The Media Center held a discussion on the corruption in Armenia and EU Partnership countries in 2015. The speakers included Varuzhan Hoktanyan, Executive Director at Transparency International Anti-Corruption and Marat Atovmyan, Member of the Armenian Young Lawyers Association.
“From a corruption perspective, all the five countries have three main challenges to address: limited checks and balances on the executive power, politicized and ineffective judicial system and restrictions on civil society. With respect to civil society, the main focus is on Azerbaijan because Armenia and the other countries are in a better condition,” Hoktanyan said, adding that it is the national integrity system assessment. “In Georgia, the report says, the legislative power lacks strong parliamentary control. Recently, the Georgian Government has refused to respond to the lawmakers and it is a common thing now.”
Armenia ranks 94th among 174 countries according to the Global Corruption Barometer, Marat Atovmyan said.
“The report reads that the major challenges Armenia currently has are oligarchs, underground economy, as well as patronage cases,” Atovmyan said. “82 percent of Armenians believe corruption is a serious problem in the public sector, and only 21 percent of respondents say that the Government makes great and serious efforts to fight corruption.

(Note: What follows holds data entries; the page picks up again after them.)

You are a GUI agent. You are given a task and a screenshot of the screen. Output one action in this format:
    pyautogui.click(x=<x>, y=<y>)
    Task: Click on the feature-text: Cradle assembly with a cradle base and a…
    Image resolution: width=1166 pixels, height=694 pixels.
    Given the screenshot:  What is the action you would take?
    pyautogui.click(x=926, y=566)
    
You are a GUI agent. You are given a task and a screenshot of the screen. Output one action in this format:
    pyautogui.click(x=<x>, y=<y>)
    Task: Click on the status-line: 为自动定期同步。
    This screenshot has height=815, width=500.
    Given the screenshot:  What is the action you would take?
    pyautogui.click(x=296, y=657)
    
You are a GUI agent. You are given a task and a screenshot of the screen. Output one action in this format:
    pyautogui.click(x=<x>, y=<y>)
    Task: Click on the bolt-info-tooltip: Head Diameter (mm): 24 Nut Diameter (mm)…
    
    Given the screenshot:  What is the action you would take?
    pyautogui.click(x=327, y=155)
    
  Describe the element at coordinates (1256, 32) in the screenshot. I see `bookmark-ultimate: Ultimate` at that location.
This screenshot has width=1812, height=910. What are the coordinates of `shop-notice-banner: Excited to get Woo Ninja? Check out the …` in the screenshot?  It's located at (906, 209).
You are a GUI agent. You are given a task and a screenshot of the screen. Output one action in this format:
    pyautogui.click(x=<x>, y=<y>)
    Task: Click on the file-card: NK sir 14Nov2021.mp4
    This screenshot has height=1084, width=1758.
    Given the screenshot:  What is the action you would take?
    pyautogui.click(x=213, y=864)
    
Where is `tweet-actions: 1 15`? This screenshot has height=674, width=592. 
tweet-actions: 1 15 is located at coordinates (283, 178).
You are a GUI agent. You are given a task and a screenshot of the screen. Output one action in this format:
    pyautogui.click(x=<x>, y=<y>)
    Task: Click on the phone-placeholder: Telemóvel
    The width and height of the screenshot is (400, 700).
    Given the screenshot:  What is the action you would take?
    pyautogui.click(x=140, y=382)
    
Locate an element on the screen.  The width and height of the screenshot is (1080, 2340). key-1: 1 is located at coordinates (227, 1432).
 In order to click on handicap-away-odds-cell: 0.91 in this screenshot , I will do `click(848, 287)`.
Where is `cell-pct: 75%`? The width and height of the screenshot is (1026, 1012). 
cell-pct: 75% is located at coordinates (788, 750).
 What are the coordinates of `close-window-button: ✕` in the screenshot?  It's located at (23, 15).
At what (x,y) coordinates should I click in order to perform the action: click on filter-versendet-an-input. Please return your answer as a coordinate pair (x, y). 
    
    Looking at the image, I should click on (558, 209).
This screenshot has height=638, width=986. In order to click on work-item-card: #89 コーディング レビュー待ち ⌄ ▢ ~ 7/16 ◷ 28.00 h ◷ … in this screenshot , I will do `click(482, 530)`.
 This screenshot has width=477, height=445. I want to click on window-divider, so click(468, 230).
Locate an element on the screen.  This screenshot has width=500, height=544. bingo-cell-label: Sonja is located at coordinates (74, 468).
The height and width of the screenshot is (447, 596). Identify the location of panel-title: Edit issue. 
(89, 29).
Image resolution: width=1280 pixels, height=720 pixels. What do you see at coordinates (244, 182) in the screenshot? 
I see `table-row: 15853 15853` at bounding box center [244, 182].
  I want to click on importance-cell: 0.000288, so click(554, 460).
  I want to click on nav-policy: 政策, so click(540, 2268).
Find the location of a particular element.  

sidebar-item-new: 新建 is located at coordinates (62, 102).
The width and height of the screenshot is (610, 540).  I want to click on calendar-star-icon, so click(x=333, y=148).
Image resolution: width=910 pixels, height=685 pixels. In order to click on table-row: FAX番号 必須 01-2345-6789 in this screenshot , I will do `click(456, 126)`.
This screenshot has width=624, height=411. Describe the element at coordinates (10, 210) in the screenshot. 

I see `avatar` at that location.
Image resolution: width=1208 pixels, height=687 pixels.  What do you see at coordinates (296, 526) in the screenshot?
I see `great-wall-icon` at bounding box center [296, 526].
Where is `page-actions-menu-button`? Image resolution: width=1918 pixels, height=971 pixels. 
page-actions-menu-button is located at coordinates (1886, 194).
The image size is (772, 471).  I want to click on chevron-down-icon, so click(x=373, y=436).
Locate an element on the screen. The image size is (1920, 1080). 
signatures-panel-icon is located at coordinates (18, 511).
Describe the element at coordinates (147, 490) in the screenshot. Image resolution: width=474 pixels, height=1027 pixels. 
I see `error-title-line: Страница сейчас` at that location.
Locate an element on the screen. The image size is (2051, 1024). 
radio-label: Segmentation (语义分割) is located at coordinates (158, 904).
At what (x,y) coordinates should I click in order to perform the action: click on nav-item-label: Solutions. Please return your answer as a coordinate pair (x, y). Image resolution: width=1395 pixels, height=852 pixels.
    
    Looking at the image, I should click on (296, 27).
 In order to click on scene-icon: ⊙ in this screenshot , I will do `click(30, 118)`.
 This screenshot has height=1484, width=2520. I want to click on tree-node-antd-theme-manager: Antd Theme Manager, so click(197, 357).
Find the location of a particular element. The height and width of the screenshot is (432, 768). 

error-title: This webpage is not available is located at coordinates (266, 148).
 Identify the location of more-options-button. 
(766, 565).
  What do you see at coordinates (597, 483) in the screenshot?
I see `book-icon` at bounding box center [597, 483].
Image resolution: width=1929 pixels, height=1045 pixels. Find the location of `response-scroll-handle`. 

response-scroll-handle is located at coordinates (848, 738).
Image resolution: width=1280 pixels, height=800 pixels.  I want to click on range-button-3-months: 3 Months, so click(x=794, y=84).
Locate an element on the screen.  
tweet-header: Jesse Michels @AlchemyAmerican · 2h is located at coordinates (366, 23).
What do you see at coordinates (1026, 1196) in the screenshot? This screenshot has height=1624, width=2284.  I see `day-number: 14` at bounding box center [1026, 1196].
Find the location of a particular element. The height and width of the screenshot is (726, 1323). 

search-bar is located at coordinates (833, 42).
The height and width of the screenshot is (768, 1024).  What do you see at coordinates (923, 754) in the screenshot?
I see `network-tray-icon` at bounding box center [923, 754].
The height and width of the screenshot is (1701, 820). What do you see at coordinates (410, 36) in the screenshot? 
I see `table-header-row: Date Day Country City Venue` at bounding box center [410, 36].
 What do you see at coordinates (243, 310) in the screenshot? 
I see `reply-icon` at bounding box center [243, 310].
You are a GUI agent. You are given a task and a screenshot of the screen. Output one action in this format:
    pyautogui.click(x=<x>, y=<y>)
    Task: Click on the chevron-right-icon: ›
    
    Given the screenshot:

The political and business fields are not that transparent and accountable. As for the judiciary, 70 percent believe it is not independent from the executive power.”
Atovmyan believes the tax environment in Armenia is not favorable for the development of civil society and the Anti-Corruption Council is not an effective tool to fight corruption. “It is high time Armenia had a well-established and independent anti-corruption agency. The fight against corruption includes not only the detection of corruption cases but anti-corruption education, revelation of corruption schemes and consistency.”